12 MORE Bad Sewing Habits You Need to Quit Doing

1. Using your teeth to cut your thread

Broken teeth, appendicitis, dentist trips. Holy smokes! This was the number one thing people commented and said was a bad sewing habit of theirs that they had to break.

2. Not ironing your fabric before you cut your pattern

OK this may only apply to those of us that prewash and put the fabric away as a wrinkly mess. (Please tell me I’m not the only one!) I once cut out a dress from lining without ironing the fabric first and ended up with a dress an entire size too big.  Whoops!

3. Getting in too much of a sewing groove (AKA not paying attention)

This totally happened to me the other day. You would think a fashion designer would know better, but I was listing to music, enjoying some kid-free time, and cutting away. And then I realized I had completely laid out the fabric wrong and not paid attention to the grainline.  Have you ever cut two left pant legs because you were in a groove? Yep, me too.

4. Knowingly using the wrong needle for a project

Admit it. You do this. You do this more often than you care to admit. Ok maybe I’m just talking to myself here, but I have totally used a stretch needle on woven because, eh, I don’t care that much and I’m in a hurry. Please let me know I’m not the only one that’s done this.  I do normally regret it later when my seam looks terrible.

pins photo

Photo by gosheshe

5. Thinking, “I’ll just hem this later”

And there is sits for 6 months (or more!).  This bad sewing habit is also a cousin to, “I’ll finish this hand stitching tomorrow.”

6. Setting anything on your cutting table that does not directly relate to the project you are working on

This is by far the quickest way to turn your cutting table into something that slightly resembles that tv show Hoarders. Seriously, how does all that “stuff” pile up so quickly?

7. Not changing your rotary blades often enough.

This is one of the bad sewing habits that I am the most guilty of! You know what happens. You get a tiny knick in the blade, but it still works 50% of the time.  And that knick is small.  It just misses one thread or two and if you press harder it works fine. Before you know it every inch you blade isn’t cutting and you know it needs to be replaced, but you just keep using it and you don’t know why. When you finally do replace it you wonder what in the world took you so long and remember how nice it is to have a nice fresh blade on your rotary cutter.

pins photo

Photo by dhendrix73

8. Sewing Over Pins

Now this is a topic that is much debated in the sewing world. But if you’ve ever hit a pin just right and had it go flying at your face, you will understand exactly why this is a bad sewing habit. One perk is that it normally only takes this happening once or twice before you decide that this is a habit you must break (you know, next time you sit down to sew something.)

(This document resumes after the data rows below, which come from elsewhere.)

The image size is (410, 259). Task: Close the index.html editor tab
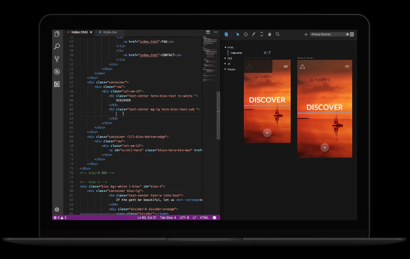pos(91,32)
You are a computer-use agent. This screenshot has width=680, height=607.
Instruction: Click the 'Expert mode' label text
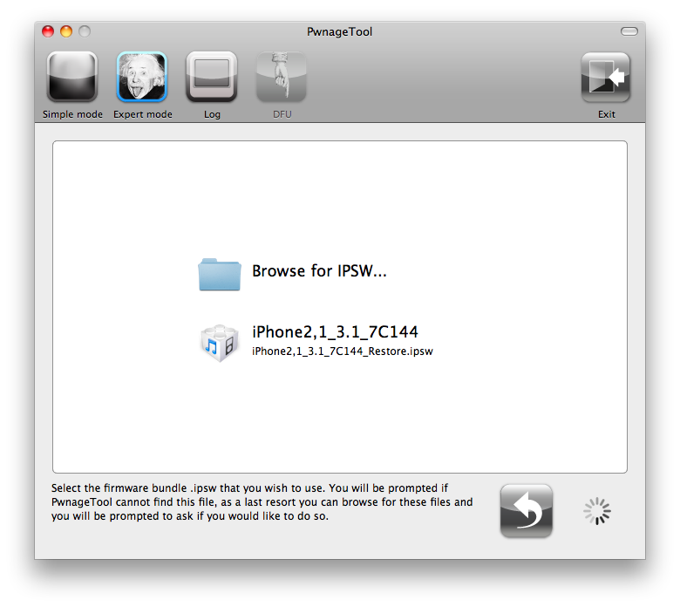(x=143, y=114)
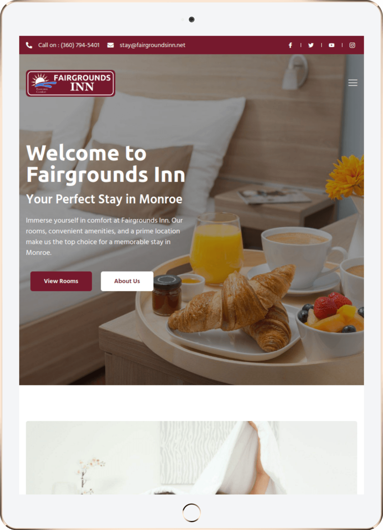Image resolution: width=383 pixels, height=530 pixels.
Task: Open the YouTube social icon
Action: 332,45
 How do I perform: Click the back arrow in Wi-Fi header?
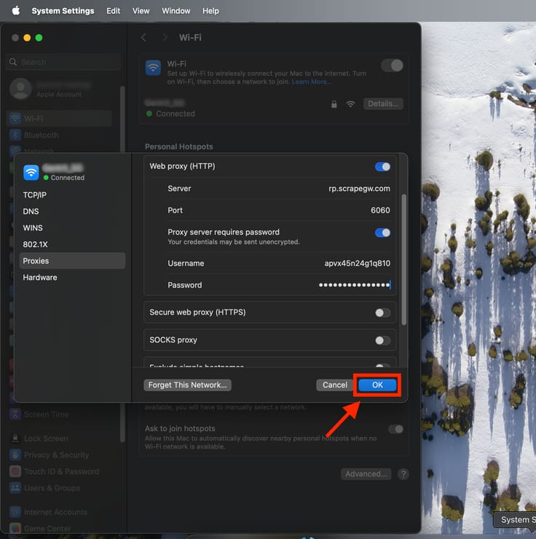tap(143, 37)
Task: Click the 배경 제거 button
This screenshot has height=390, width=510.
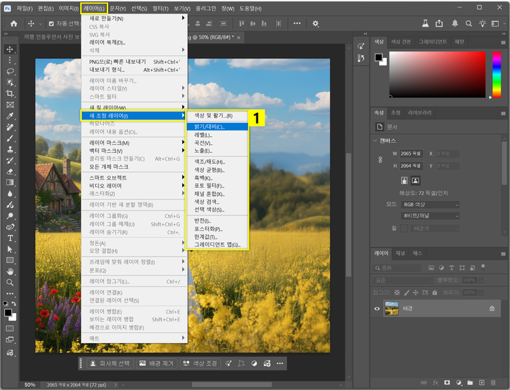Action: point(157,364)
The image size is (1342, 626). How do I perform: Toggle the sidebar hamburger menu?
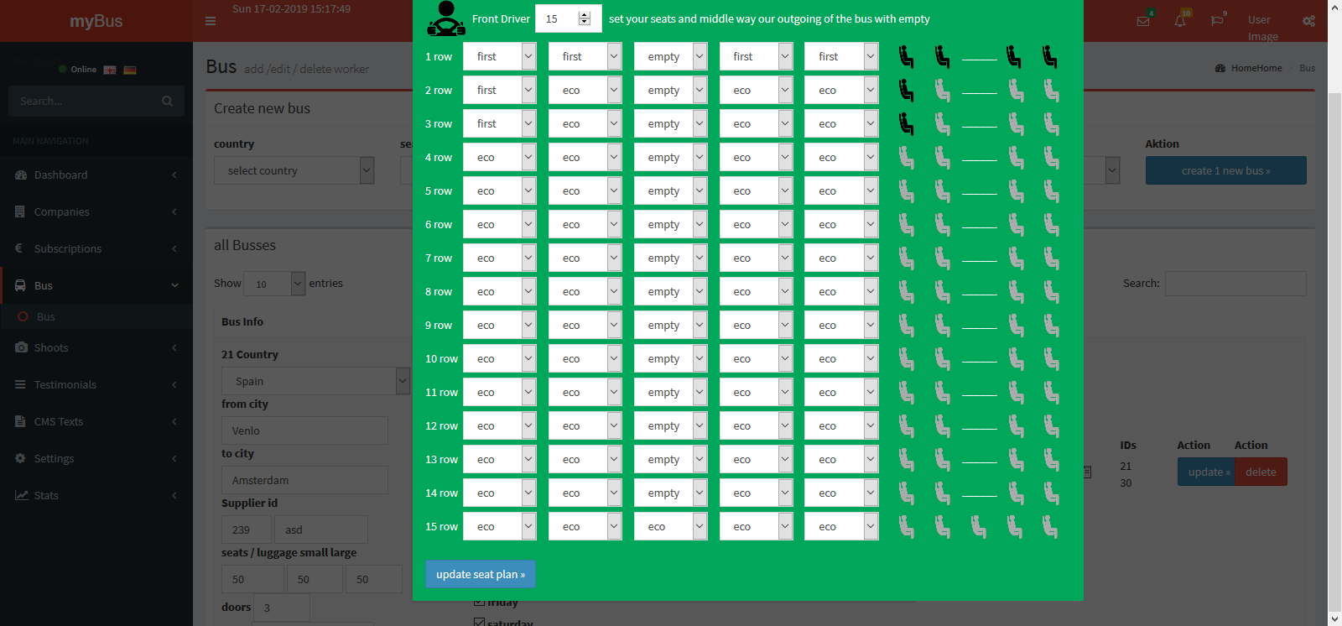(x=211, y=21)
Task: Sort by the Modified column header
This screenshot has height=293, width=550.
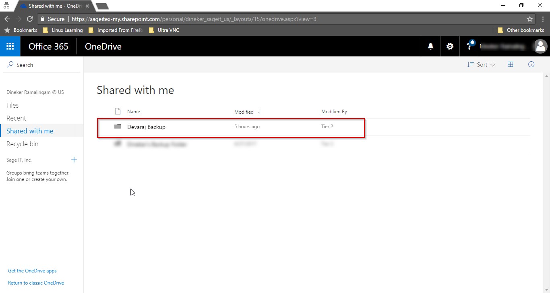Action: tap(244, 112)
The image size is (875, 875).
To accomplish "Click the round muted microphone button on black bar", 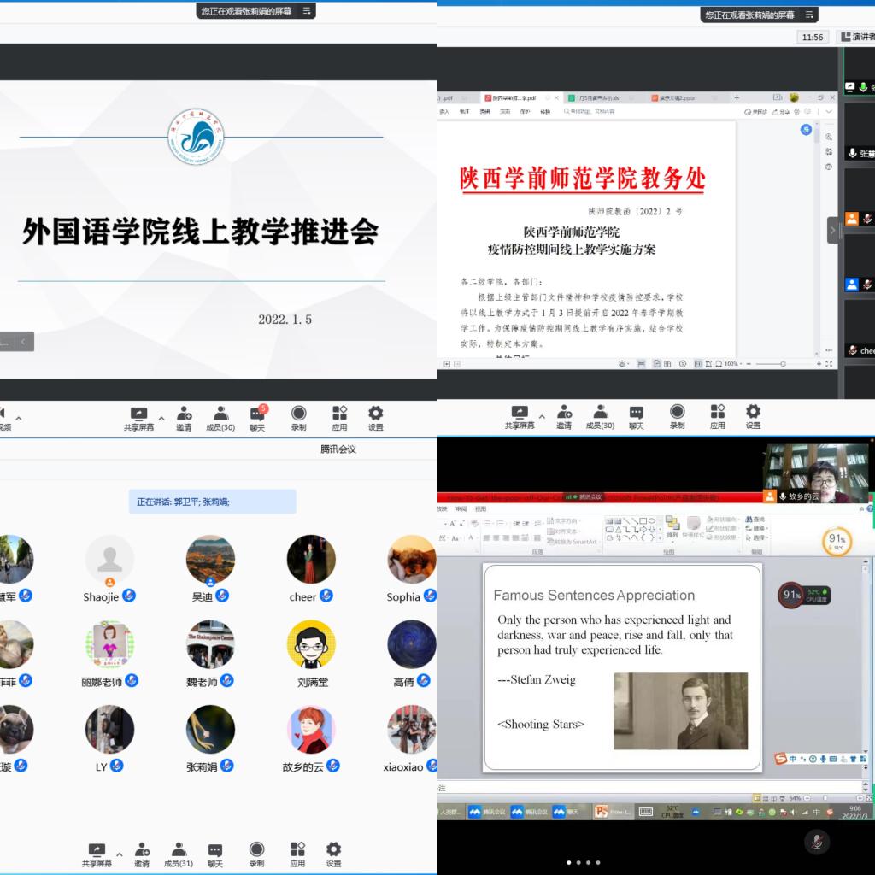I will [x=817, y=842].
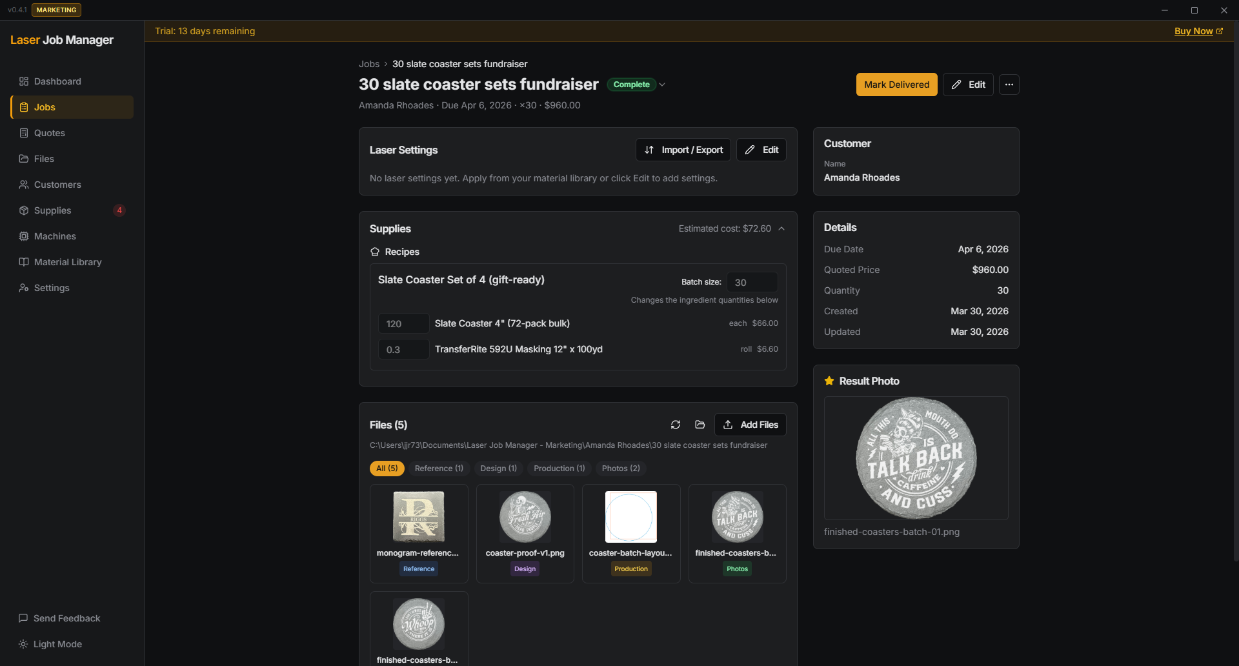Open Material Library in sidebar
This screenshot has width=1239, height=666.
(68, 262)
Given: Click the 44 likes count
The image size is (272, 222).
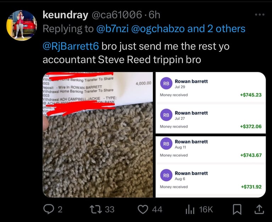Looking at the screenshot, I should tap(157, 209).
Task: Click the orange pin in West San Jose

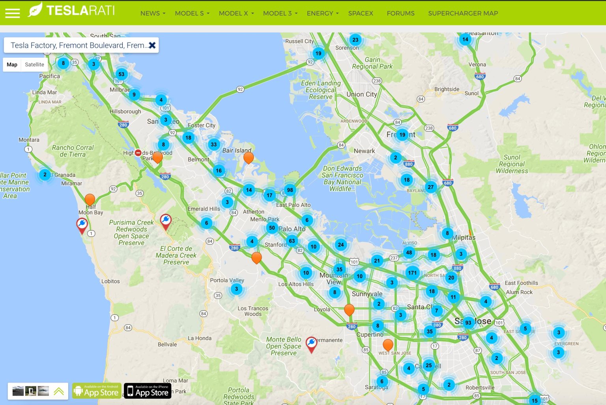Action: point(388,345)
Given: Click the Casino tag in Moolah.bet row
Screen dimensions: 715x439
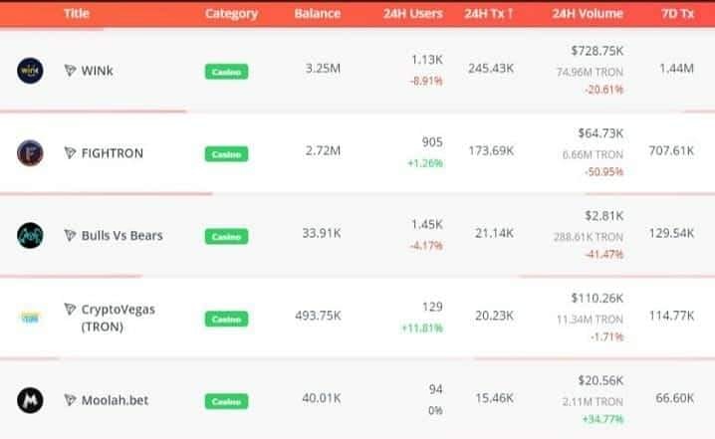Looking at the screenshot, I should 227,401.
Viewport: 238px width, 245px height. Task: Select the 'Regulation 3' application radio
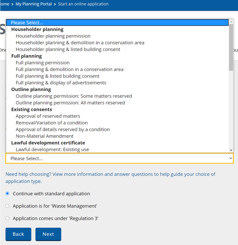[7, 218]
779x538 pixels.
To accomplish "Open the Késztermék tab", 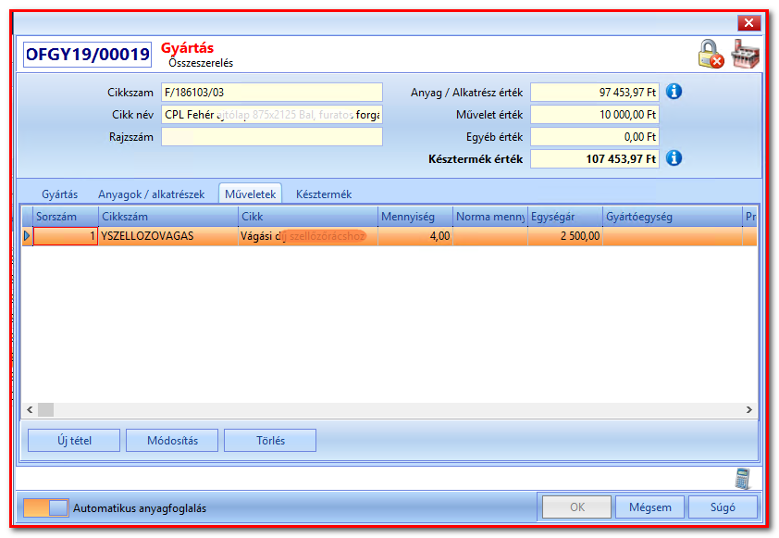I will click(x=324, y=194).

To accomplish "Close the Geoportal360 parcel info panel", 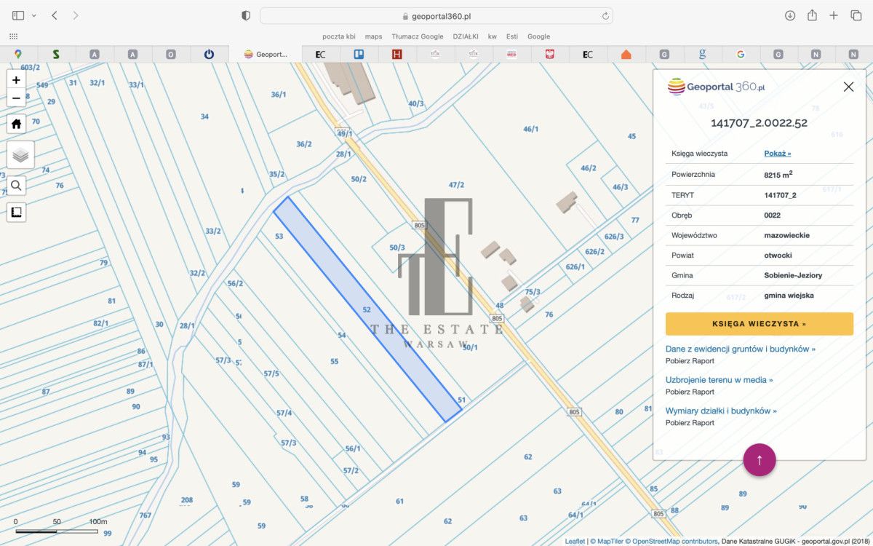I will (x=848, y=87).
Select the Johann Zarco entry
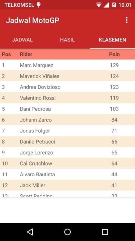The height and width of the screenshot is (241, 135). coord(68,120)
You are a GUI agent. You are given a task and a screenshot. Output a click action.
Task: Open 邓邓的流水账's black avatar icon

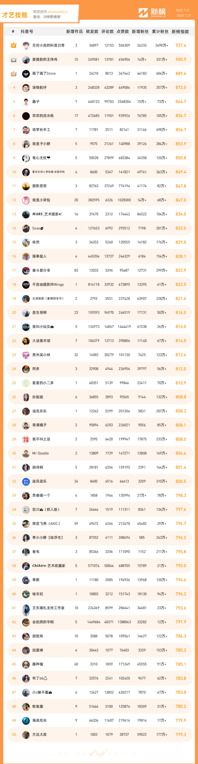tap(26, 116)
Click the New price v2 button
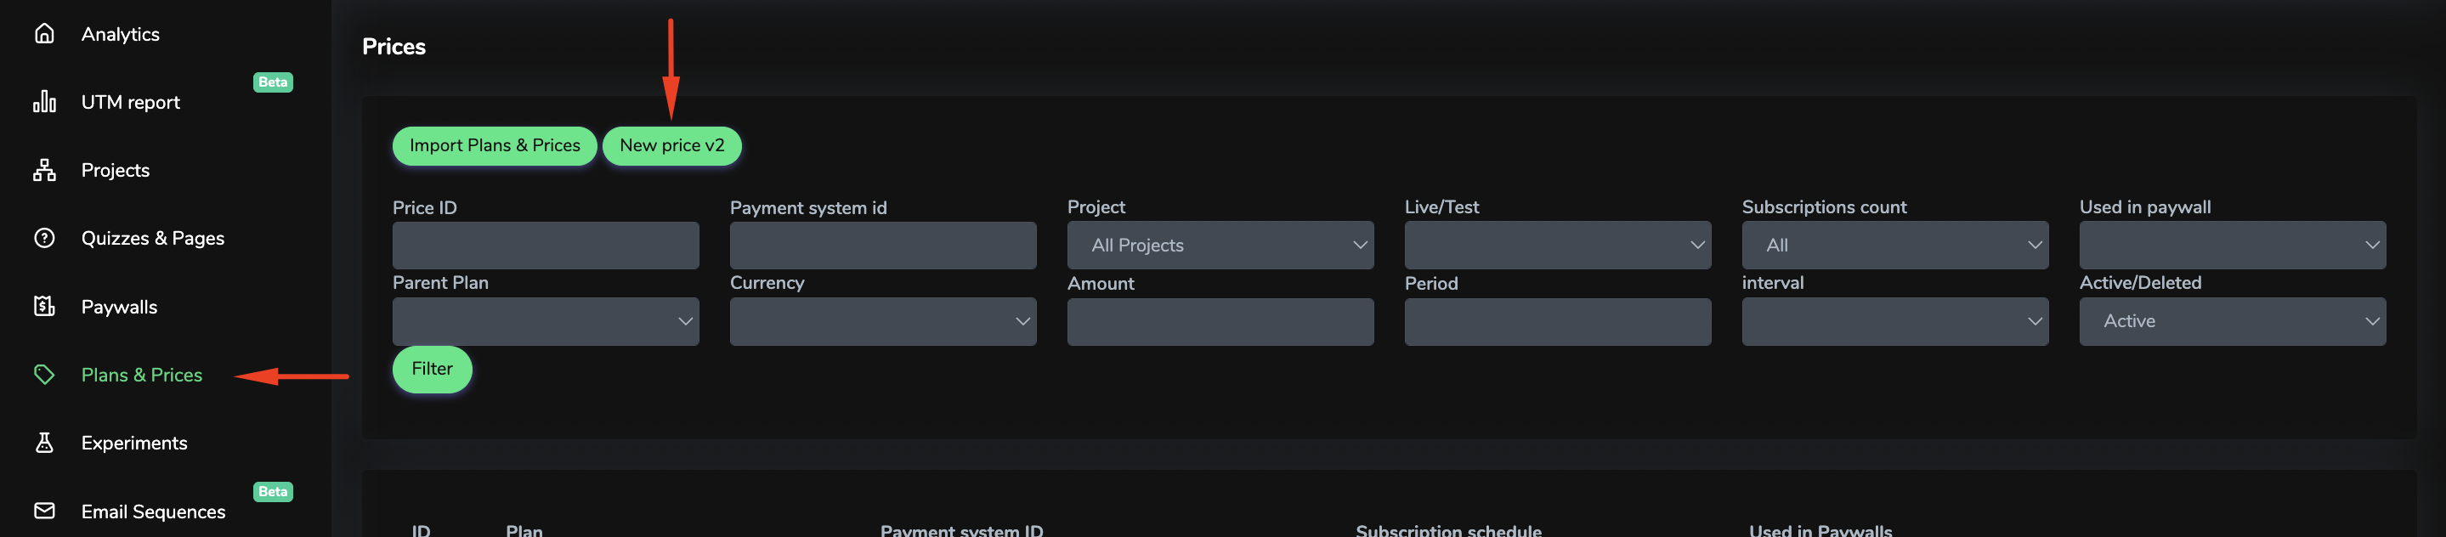Image resolution: width=2446 pixels, height=537 pixels. point(671,146)
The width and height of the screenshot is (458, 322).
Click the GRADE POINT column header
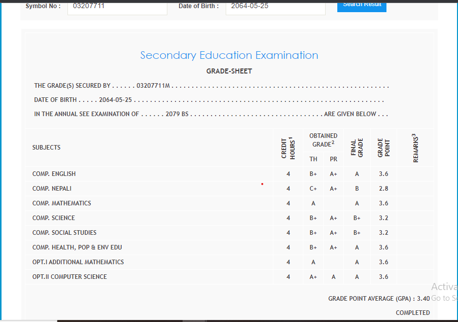383,148
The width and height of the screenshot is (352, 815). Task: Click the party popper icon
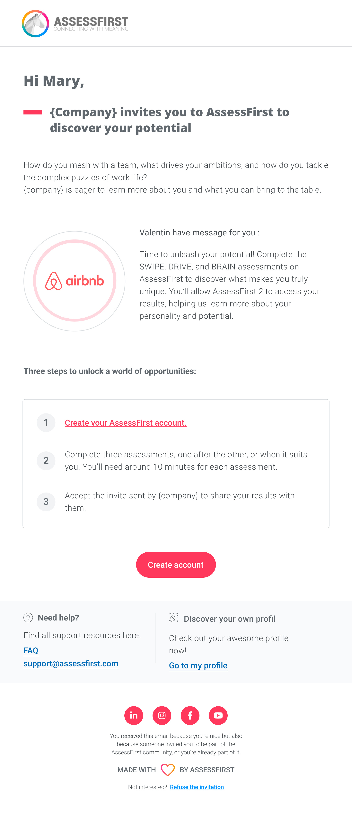tap(174, 618)
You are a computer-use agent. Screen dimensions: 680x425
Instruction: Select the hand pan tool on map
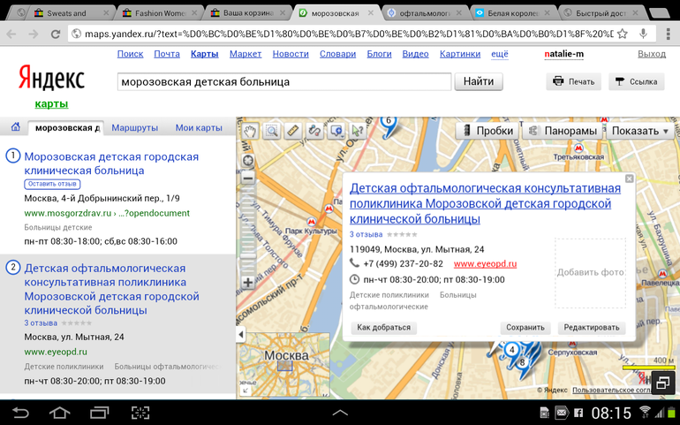(250, 131)
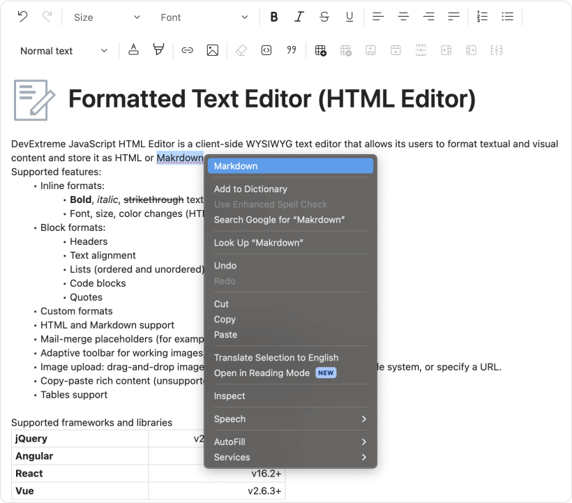Screen dimensions: 572x503
Task: Apply italic formatting
Action: tap(299, 16)
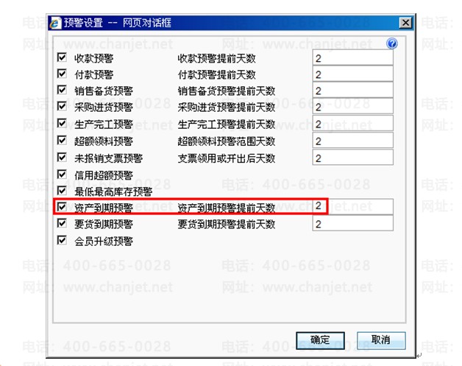The height and width of the screenshot is (366, 462).
Task: Toggle the 采购进货预警 checkbox
Action: pos(62,106)
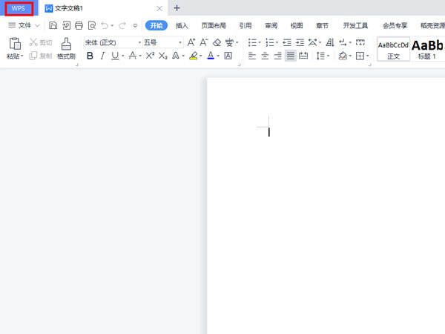Viewport: 445px width, 334px height.
Task: Toggle justified alignment button
Action: [x=290, y=56]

9. Taking too many sewing short cuts

Understitching? Eh, topstitching is close enough. Grading those seams? I’d rather keep sewing. Basting? I’m sure if I put enough pins, it will turn out fine. And then you look at what you just did and all you can think is, “Why didn’t I take the extra step?” For the record this is the point in the project that you and your seam ripper become BFF’s.

10. Letting those little threads/ fabric scraps go everywhere but the trash can

Does your dog wear thread in his fur like its an accessory? Does your daughter hoard little pieces of scraps she finds randomly all over the floor? When you are at the grocery store, does the person behind you say, “Ma’am, there’s little pieces of red thread all over your back.” Just me? Ok moving on.

thread photo

Photo by sarae

11. Not snipping your threads after every seam

In my head, its easier to just wait until the end of a project and snip everything all at once. As I’m sewing I actually repeat this to myself in my head as I see all those loose threads. But you know what happens at the end of a project? I forget spots. Then later when my daughter is wearing the garment I notice all these threads randomly hanging. My New Year Resolution for last year was to cut these threads after every seam. I would love to tell you I succeeded, but…

12. Trying to take on too many projects at once

OK this might just be a me thing, but I tend to think I can make no less than 75 things any given week. And I’m not talking about 15 minute projects. No, I mean dresses with 1.5 miles of ruffles with more pin tucks than you can count. Oh and did I mention I need to drive to the fabric store to get materials too? Then before I know it I have a million half used supplies and a ton of unfinished projects. I have sewing ADHD.

So tell me, did you fair better this time? How many of these are you guilty of? Let me know in the comments. And if you have anymore bad sewing habits that are not on the list, tell them to me!

 

 

 

The Secret to Perfectly Sewn Bias Tape

There is a secret to perfect bias tape that not many newbies know. I know when I first started sewing, I would marvel at how other seamstresses would add bias tape trim and it would look so perfect!  I wanted to know how to get those results, but every time I tried to add it on, I failed miserably. Well, fear no more! You too can end up with bias trim that makes other people wonder how you did it.

The Secret to Perfectly Sewn Bias Tape - This tutorial is super easy to follow! I can't wait to try it out next time I sew something with bias trim. Pin for later!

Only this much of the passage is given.